Penhallow’s eyes glinted suddenly. He began to rock himself about again, chuckling with a kind of fiendish amusement. “Don’t like Jimmy, do you, Ray? God, that’s given me the best laugh of my life! It was always you who objected to him the most. Like me to turn him off, wouldn’t you?”
“Keep him to wait on you, if you want him,” Raymond said contemptuously. “But teach him his place!”
“I’ll teach you yours, you misbegotten young swine!” Penhallow said, an ugly sneer disfiguring his countenance. “He has as much right to be here as you, let me tell you!”
Raymond gave a short laugh. “Has he, by God? He’ll learn his mistake when I’m master here!”
“When you’re master here!” Penhallow repeated. “So sure of yourself, aren’t you? So damned sure of yourself You’ll never be master here except by my consent!”
Raymond glanced scornfully at him. “I shall be master here as soon as you’re dead, and nothing you can do can alter that. I’m as familiar with the terms of the entail as you are yourself, so you may as well reserve that kind of bluster for someone it’ll impress. It cuts no ice with me.”

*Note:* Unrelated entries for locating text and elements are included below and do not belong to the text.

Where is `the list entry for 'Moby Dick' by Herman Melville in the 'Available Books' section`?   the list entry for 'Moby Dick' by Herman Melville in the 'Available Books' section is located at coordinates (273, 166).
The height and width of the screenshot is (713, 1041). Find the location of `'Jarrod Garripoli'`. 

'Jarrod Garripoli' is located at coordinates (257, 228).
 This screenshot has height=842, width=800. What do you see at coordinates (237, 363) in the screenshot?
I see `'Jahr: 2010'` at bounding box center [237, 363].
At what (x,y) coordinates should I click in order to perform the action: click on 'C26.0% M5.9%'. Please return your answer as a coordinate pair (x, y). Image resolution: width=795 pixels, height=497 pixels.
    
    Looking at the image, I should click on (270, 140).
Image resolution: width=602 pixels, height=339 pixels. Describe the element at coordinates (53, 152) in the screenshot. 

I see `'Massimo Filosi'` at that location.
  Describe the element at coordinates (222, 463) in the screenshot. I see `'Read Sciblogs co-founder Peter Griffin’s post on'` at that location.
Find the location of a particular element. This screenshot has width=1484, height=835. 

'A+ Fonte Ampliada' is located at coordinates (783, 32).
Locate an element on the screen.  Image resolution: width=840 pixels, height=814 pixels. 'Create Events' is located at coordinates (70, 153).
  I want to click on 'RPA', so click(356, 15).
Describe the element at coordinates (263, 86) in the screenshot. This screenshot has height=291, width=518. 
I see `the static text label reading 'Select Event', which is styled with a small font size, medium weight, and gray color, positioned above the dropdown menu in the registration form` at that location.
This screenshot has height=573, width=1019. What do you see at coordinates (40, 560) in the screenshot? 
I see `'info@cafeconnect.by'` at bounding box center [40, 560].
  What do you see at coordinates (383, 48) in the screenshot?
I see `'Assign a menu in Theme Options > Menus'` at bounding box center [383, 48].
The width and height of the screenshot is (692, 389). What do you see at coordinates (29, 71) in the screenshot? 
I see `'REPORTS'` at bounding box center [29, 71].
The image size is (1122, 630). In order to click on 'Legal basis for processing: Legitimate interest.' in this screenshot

Penhallow leaned right forward, supporting himself on one fist, and clenching and unclenching the other. “You cocksure fool, the estate goes to my eldest legitimate son!
“I am your eldest son,” Raymond said impatiently.
“Not by a long chalk you’re not!” Penhallow replied, with a hiccough of a laugh. “I had at least a couple of sons before I begot you. Bastards, of course. Like you, Ray! Like you, and poor little Jimmy!”
There was a moment’s stunned silence. The colour draining from his face, Raymond stared into his father’s wickedly twinkling eyes. He seemed for an instant to cease to breathe; then he shattered the silence with a rasping laugh. “I don’t believe it!”